**Exercise brief**: Write out the following data line for line, verbatim, and omit the pictures.
++++++
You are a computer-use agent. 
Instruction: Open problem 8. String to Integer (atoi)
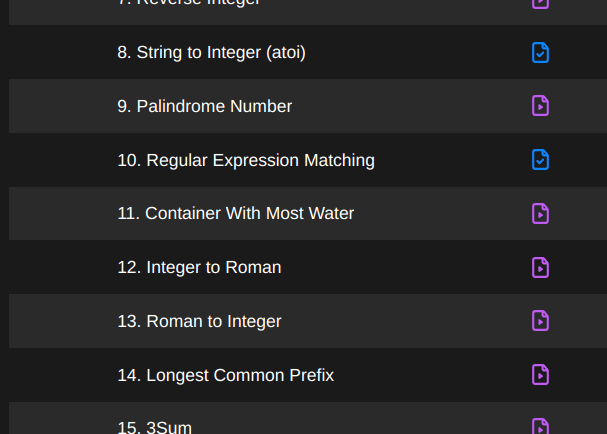211,52
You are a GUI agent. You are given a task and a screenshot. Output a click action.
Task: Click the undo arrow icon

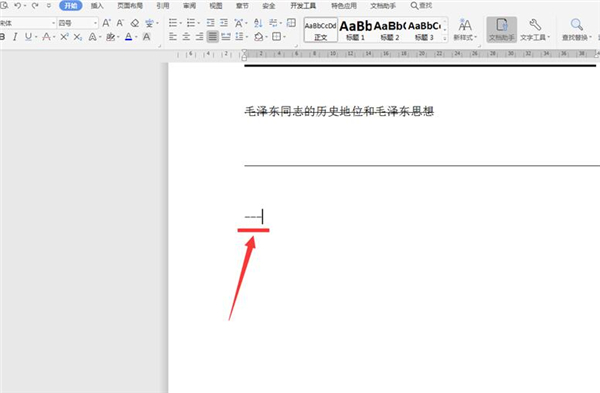point(17,5)
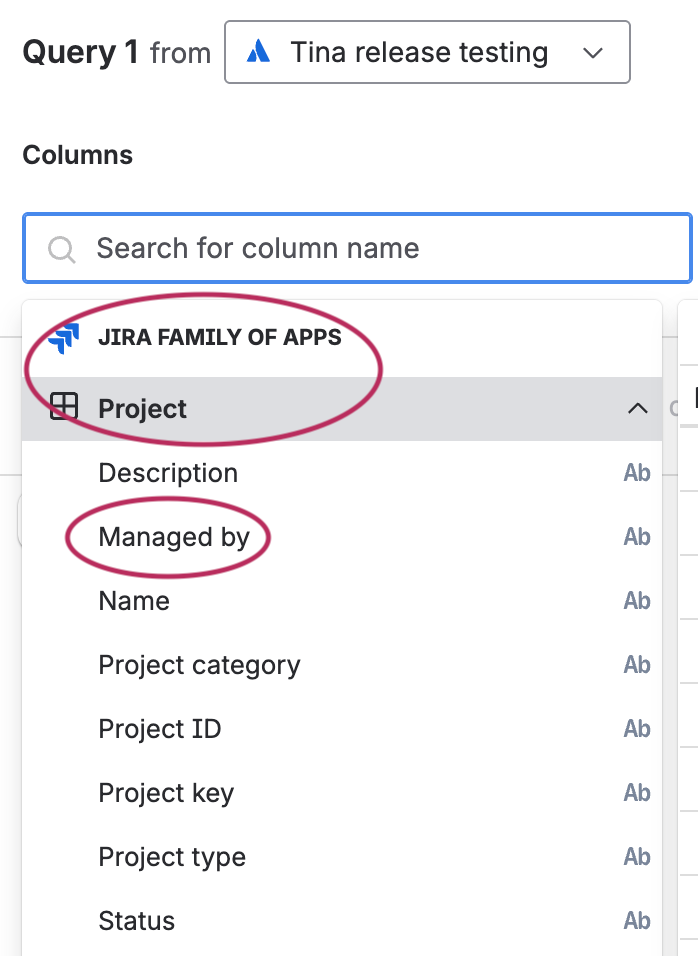Image resolution: width=698 pixels, height=956 pixels.
Task: Choose the Project key column
Action: [166, 793]
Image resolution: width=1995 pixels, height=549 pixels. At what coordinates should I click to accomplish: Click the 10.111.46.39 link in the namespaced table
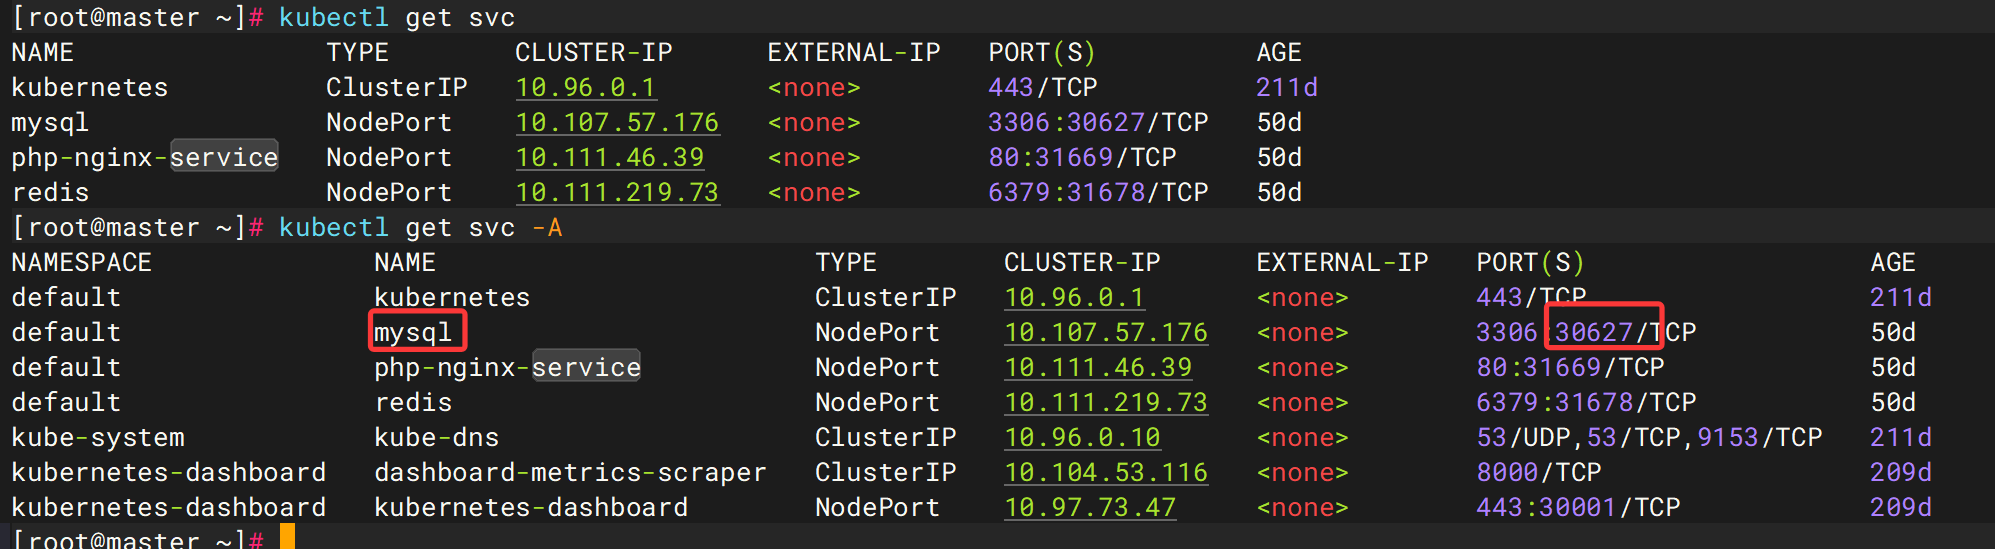pos(1098,367)
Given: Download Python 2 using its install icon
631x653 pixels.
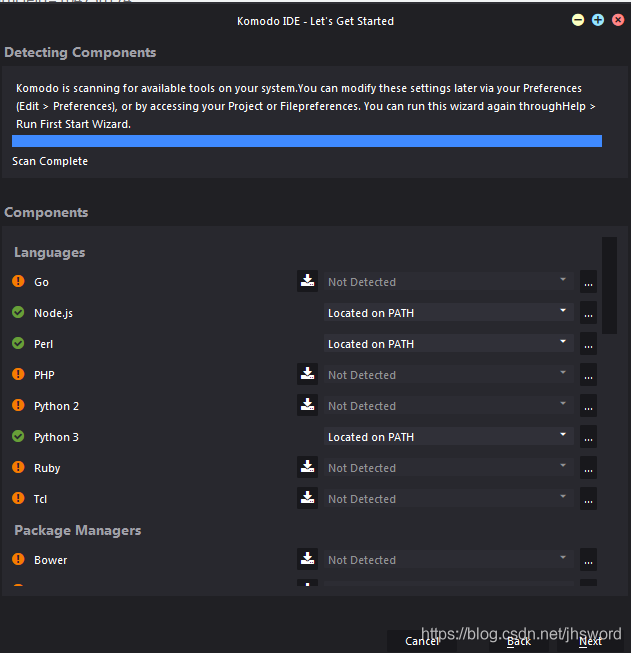Looking at the screenshot, I should click(307, 405).
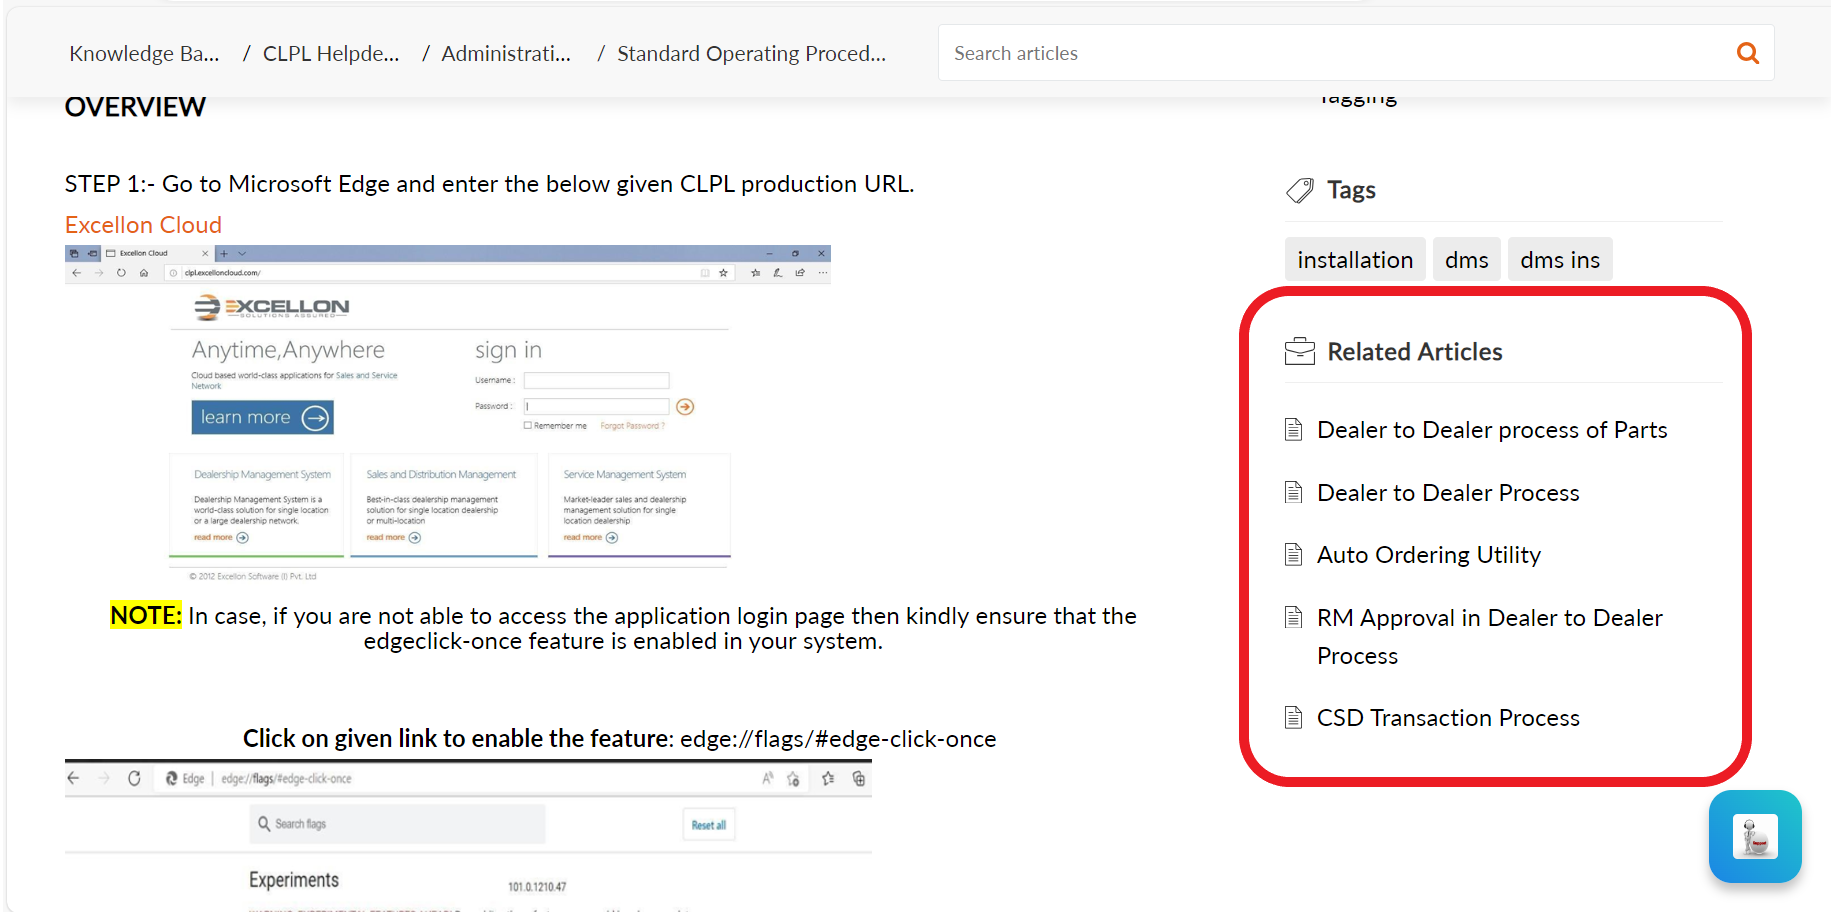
++++++
**Correct output**:
You are a computer-use agent. 
Instruction: Open problem 8. String to Integer (atoi)
211,52
You are a GUI agent. You are given a task and a screenshot. Output a click action.
Task: Click the undo arrow icon

point(17,5)
Image resolution: width=698 pixels, height=956 pixels.
Task: Choose the Project key column
Action: [166, 793]
Image resolution: width=1995 pixels, height=549 pixels. At what coordinates should I click to accomplish: Click the 10.111.46.39 link in the namespaced table
pos(1098,367)
Given: Download Python 2 using its install icon
631x653 pixels.
Looking at the screenshot, I should click(307, 405).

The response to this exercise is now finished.